** DATA LISTING follows **

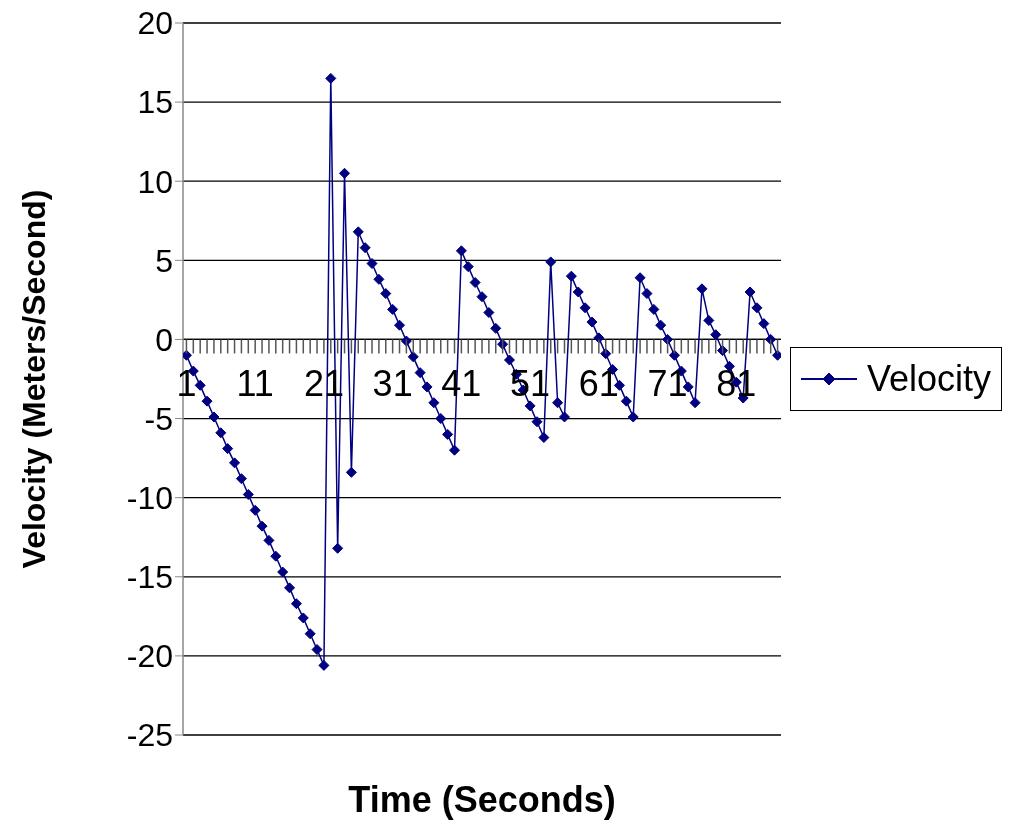 This screenshot has height=834, width=1034. I want to click on y-tick-label: 20, so click(155, 24).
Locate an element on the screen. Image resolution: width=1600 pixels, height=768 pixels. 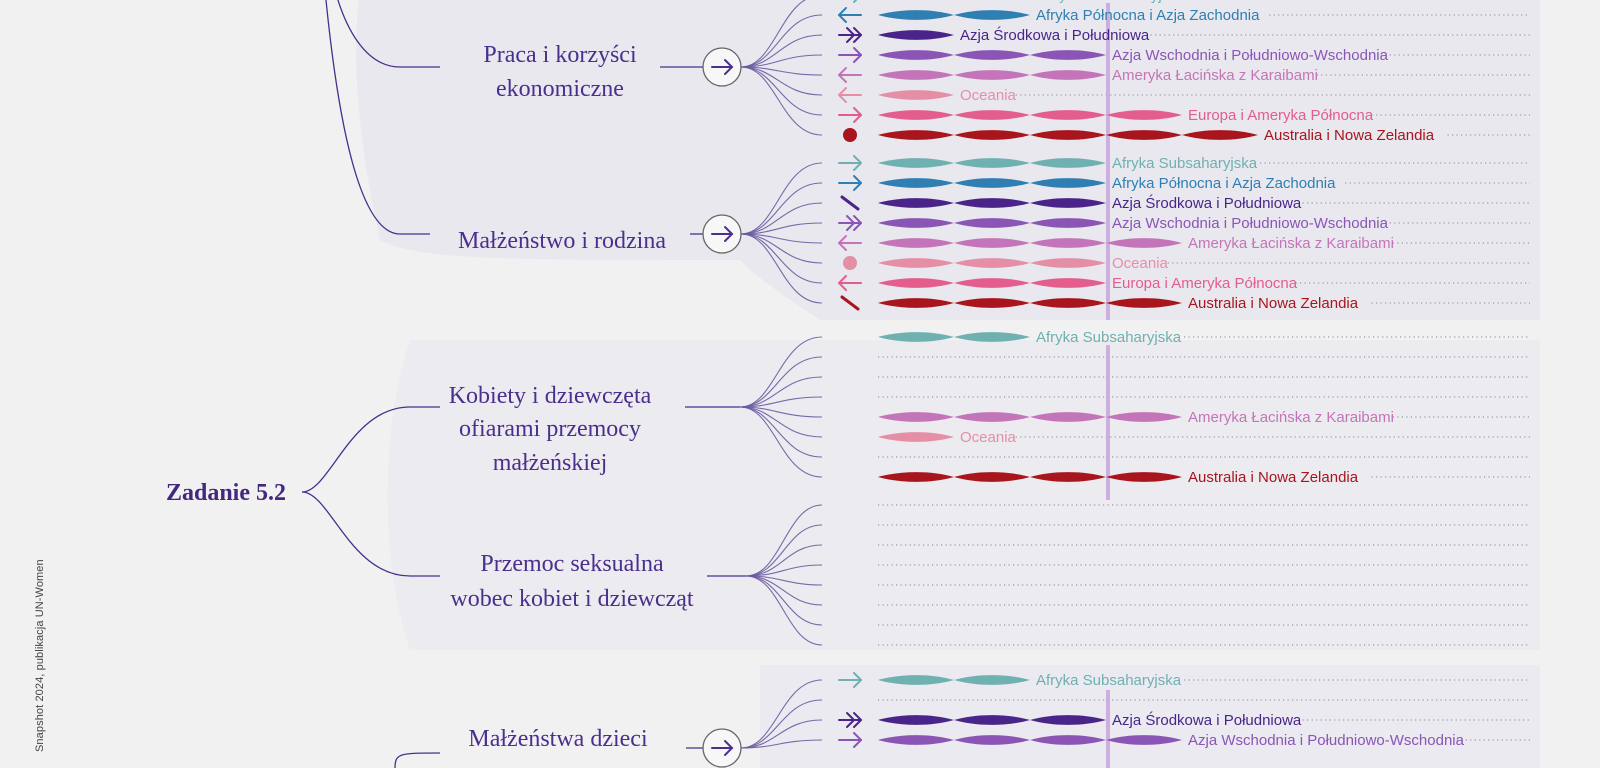
region-label: Afryka Północna i Azja Zachodnia is located at coordinates (1224, 184).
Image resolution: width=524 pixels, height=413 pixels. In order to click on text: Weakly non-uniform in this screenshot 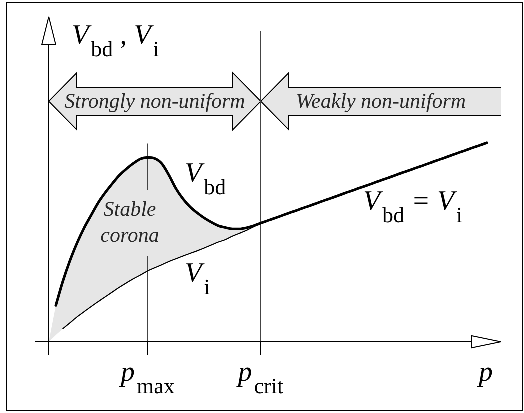, I will do `click(381, 101)`.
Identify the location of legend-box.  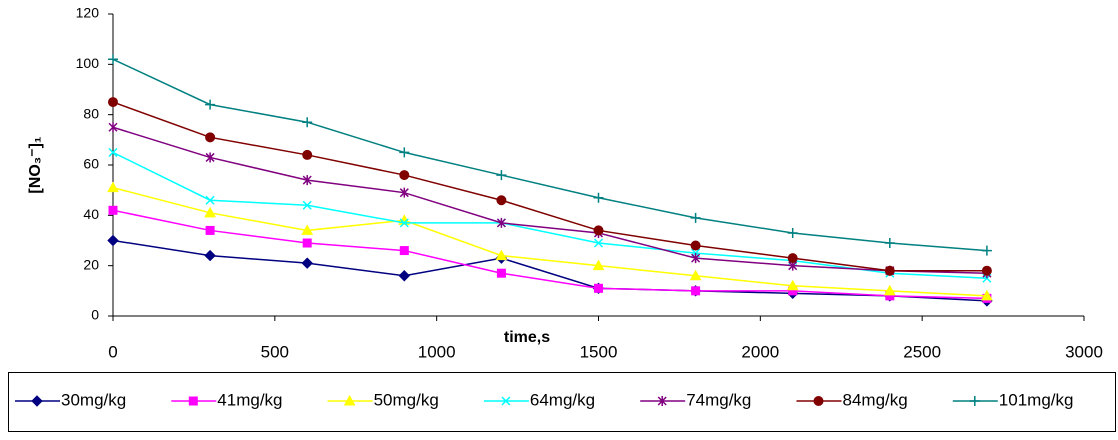
(562, 402).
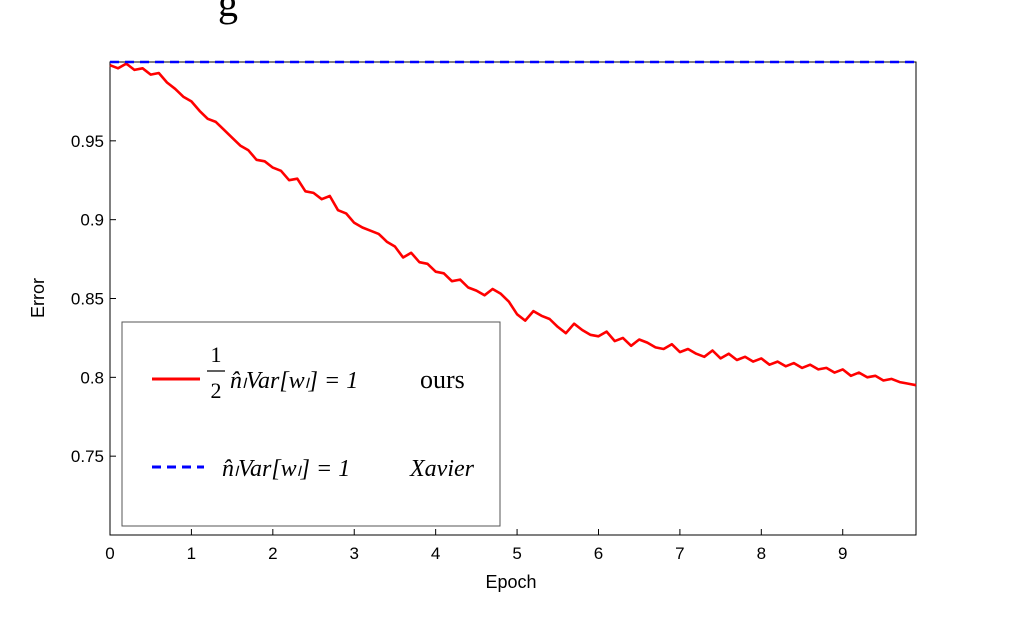  I want to click on x-tick-label: 3, so click(354, 554).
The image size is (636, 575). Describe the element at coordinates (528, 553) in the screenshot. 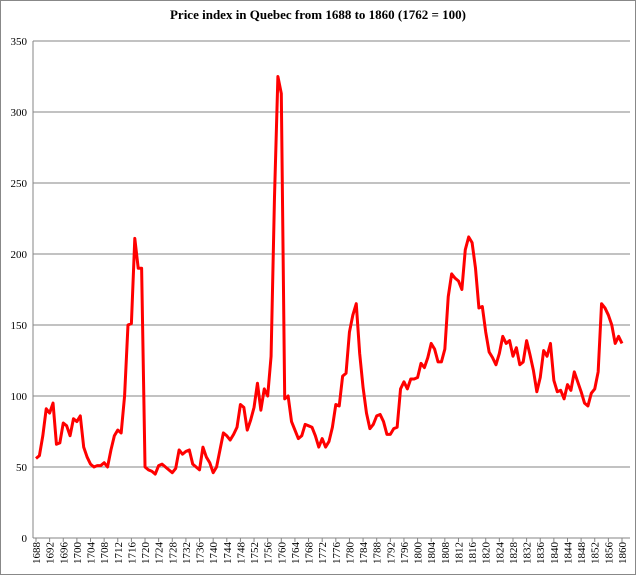

I see `x-tick-label: 1832` at that location.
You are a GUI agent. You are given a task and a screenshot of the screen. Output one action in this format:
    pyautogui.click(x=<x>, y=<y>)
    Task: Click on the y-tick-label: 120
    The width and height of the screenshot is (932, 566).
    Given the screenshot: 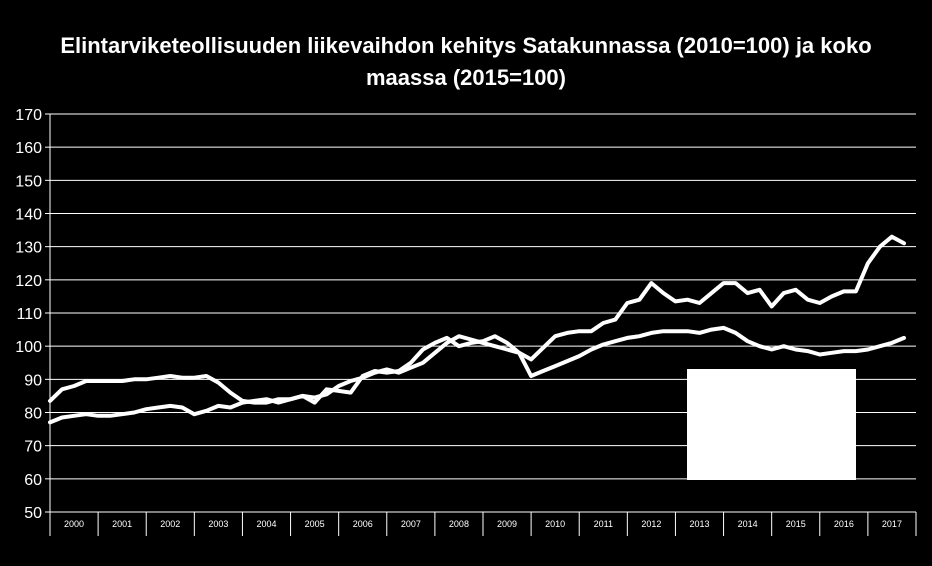 What is the action you would take?
    pyautogui.click(x=28, y=282)
    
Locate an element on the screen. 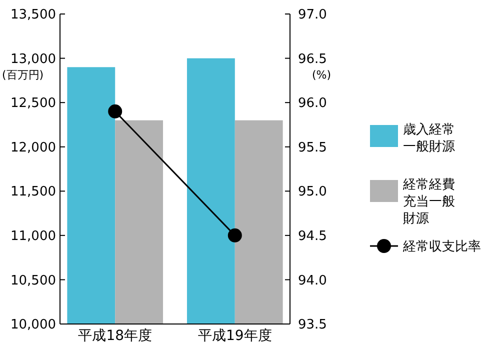 The height and width of the screenshot is (350, 497). y-axis-title: (百万円) is located at coordinates (23, 75).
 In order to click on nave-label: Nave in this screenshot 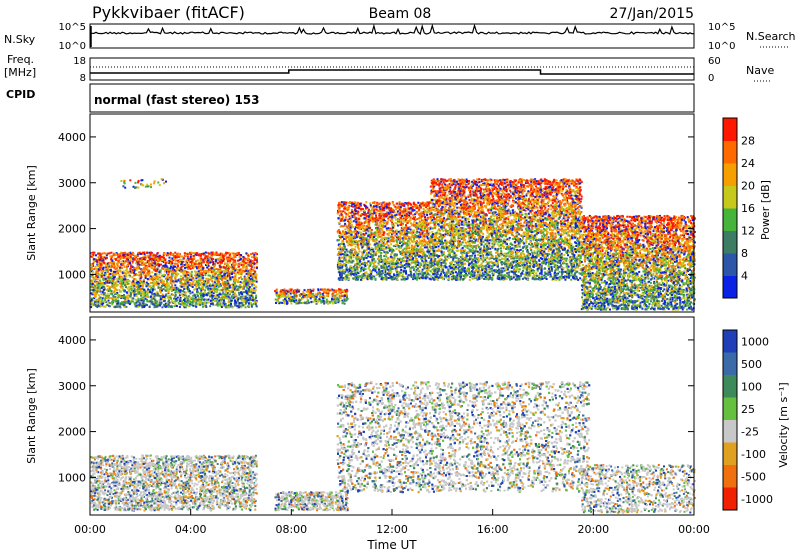, I will do `click(760, 70)`.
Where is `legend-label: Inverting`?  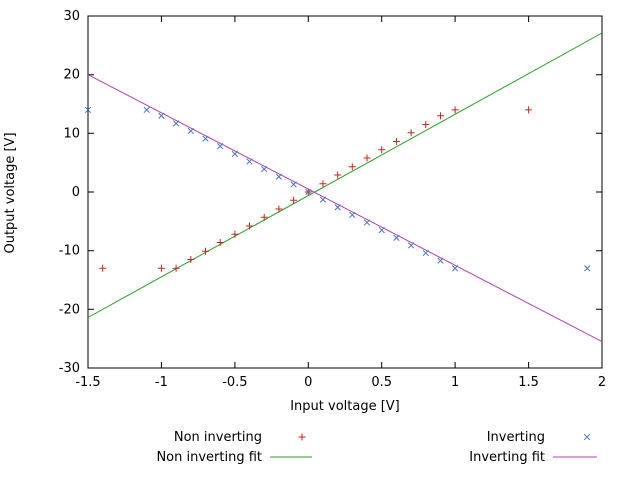 legend-label: Inverting is located at coordinates (516, 438).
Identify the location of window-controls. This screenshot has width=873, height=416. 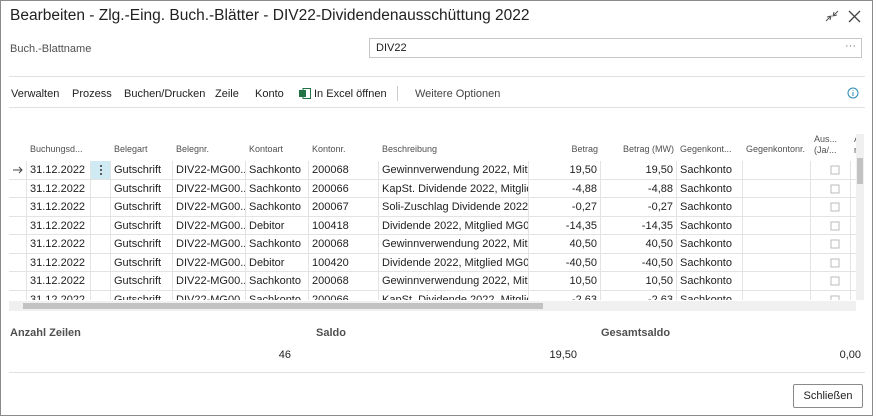
(845, 17).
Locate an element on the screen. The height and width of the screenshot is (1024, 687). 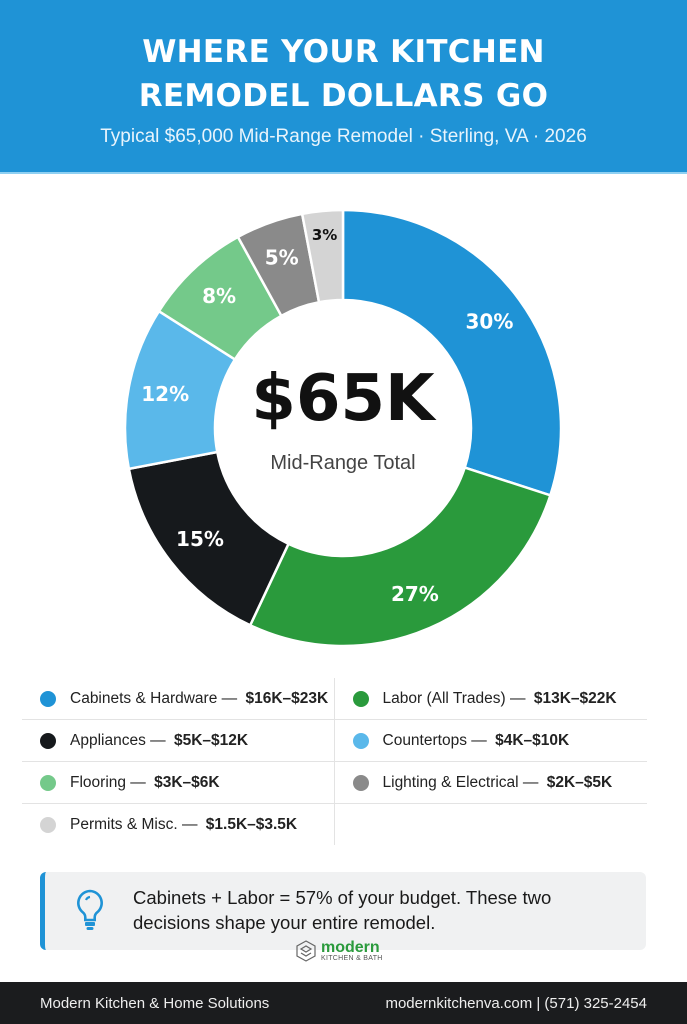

** End of DATA LISTING **

### GOAL OF THE EXERCISE:
Return, unchanged, the lines of the items from the very first one through the line containing "region-label: Afryka Północna", and omit the pictures.

### TASK ANSWER:
 This screenshot has height=834, width=1034. I want to click on y-tick-label: 20, so click(155, 24).
Locate an element on the screen. Image resolution: width=1600 pixels, height=768 pixels. 
region-label: Afryka Północna i Azja Zachodnia is located at coordinates (1224, 184).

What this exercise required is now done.